大学OBの今村昌平の追悼企画として,大学図書館AVホールで代表作をいくつか連続上映している.今村昌平の作品は『ええじゃないか』以降の作品についてはほぼリアルタイムで観ているが,それ以前の作品は未見.
東北の貧農出身の女性の半生を戦前・戦後の時代を通して描く.性を拠り所に,都会の圧倒的孤独の中を生き抜いていく女性のたくましい生き様が,時代世相の象徴として,ねっとりとしたユーモアとともに描かれる.

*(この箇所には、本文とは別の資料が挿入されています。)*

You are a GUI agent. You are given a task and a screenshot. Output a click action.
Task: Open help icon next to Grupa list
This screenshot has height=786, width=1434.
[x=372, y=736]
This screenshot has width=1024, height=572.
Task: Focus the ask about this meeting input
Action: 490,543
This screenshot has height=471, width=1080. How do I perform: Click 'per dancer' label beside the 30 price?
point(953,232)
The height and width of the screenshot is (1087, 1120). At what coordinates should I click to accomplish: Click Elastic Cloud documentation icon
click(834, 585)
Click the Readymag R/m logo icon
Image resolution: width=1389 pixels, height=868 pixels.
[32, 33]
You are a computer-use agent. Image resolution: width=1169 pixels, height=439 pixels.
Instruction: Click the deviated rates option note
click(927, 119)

時代の勢いに押し流されないように,ぐっと精一杯踏ん張って生きていかなければならない時代があったことは,僕の世代では遠い過去の話のように思える.しかし僕の親の世代はまさにそういった荒々しい時代をわたってきたはずだ.僕の両親はともに昭和30年代に,心細い知り合いをたどって山村から都会へ出てきて知り合った.妻の父は集団就職で町にやってきた.さらに僕の祖父母の世代となると,この今村の映画で描かれる大正時代の農村さながらの貧困の中で暮らしてきたのだ.祖母が脳溢血で倒れぼけてしまう前に断片的に聞いた戦前の「村」の生活の話には,今の僕の世代にはおぞましく思えるような「民俗学」なエピソードがいくつか含まれていた.
都会でもがきながら生きていく主人公の姿を見ながら,自分の父母が若かったころを想像する.